Navalny fell ill in August 2020 on a flight to Moscow after meeting with local activists in the Siberian city of Tomsk, who were organizing for regional elections. His shouts of pain could be heard in a video taken on the plane, which was diverted to Omsk in a move that likely saved his life. Local doctors kept Navalny in a clinic there for two days before, under international pressure, he was transfered to Berlin’s Charite hospital. The Kremlin says it found no proof Navalny was poisoned. In October, the Organization for the Prohibition of Chemical Weapons, an international watchdog, confirmed that a nerve agent from the banned Novichok group had been used in the poisoning.
10. Have things like this happened before?

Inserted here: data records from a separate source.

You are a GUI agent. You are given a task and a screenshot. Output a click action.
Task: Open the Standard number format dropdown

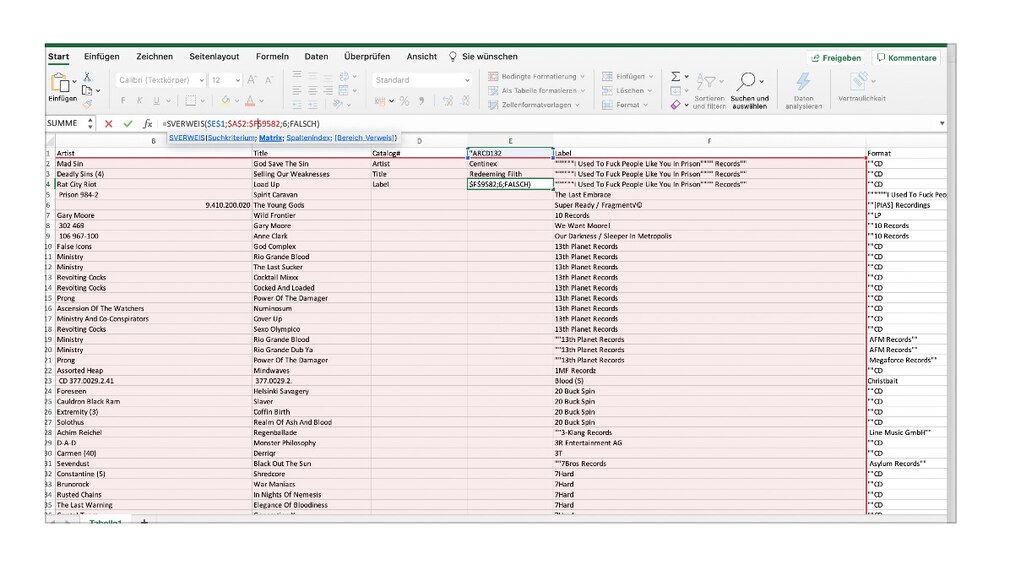click(420, 80)
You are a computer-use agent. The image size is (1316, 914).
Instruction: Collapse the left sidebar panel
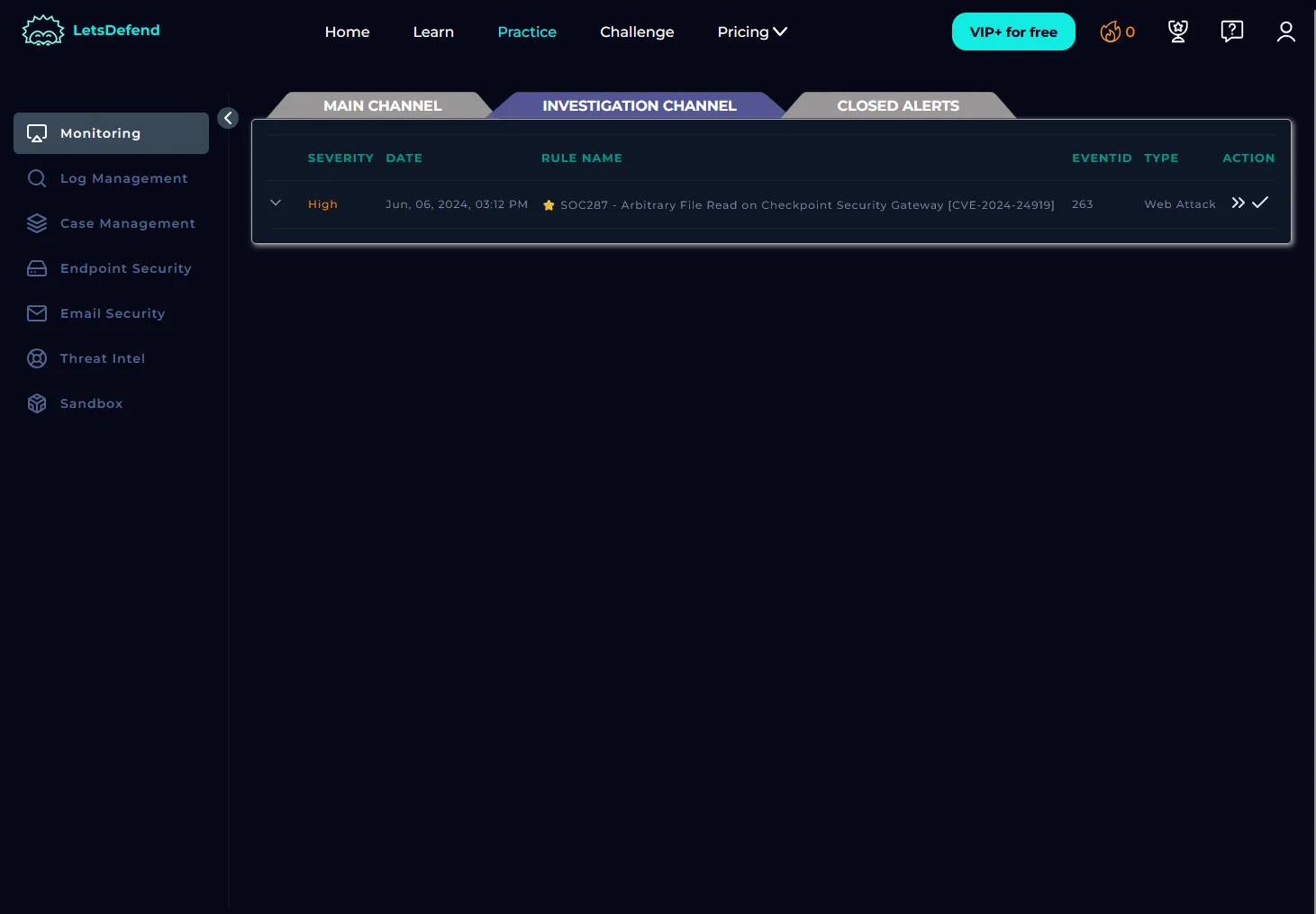pos(228,118)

Yes. There were high-profile poisonings of former intelligence officers living in exile in the U.K.: Alexander Litvinenko was given a fatal dose of polonium 210 in his tea in a London restaurant in 2006, while Sergei Skripal survived an assassination attempt with Novichok in 2018. The chief coordinator for Mikhail Khodorkovsky’s Open Russia organization, Vladimir Kara-Murza, was tailed by the same FSB team linked to Navalny’s poisoning before he twice suffered near-fatal attacks, according to a Bellingcat report in February. Activist Pyotr Verzilov, who led a pitch invasion during the 2018 soccer World Cup final game to protest Putin’s rule, was treated for what doctors said were symptoms of poisoning later that year. Other Kremlin critics who have been killed include former Deputy Prime Minister Boris Nemtsov, journalist Anna Politkovskaya -- who had earlier suffered a poison attack -- and human-rights activist Natalia Estemirova. A number of Chechens living in exile have also been killed, including in Germany in August 2019.
11. What does this mean for Putin?
Navalny’s imprisonment ensured heightened tensions between Putin and Biden right out of the gate. But Russia’s relationship with Washington is already at a post-Cold War nadir, meaning Biden’s leverage is limited. Some critics have dismissed new sanctions from the U.S. and EU as toothless. More relevant could be domestic politics and events in former Soviet states. The crackdown has apparently knocked the wind out of the opposition for now, with the next round expected ahead of September parliamentary elections. Those backing the use of force can also look to neighboring Belarus, where a much-larger movement to remove President Alexander Lukashenko eventually crumbled in the face of police violence and oppressive tactics.
12. Does the opposition have other leaders?
Navalny, who combines charisma with a sophisticated understanding of how to use social media to bypass the Kremlin’s blackout, is by far the most visible leader among Russia’s fractured anti-Putin bloc. He’s the only opposition politician who controls a nationwide network that could be mobilized for elections in September 2021 to the State Duma, Russia’s lower house of parliament. Currently, the 450-seat body doesn’t have a single opposition member.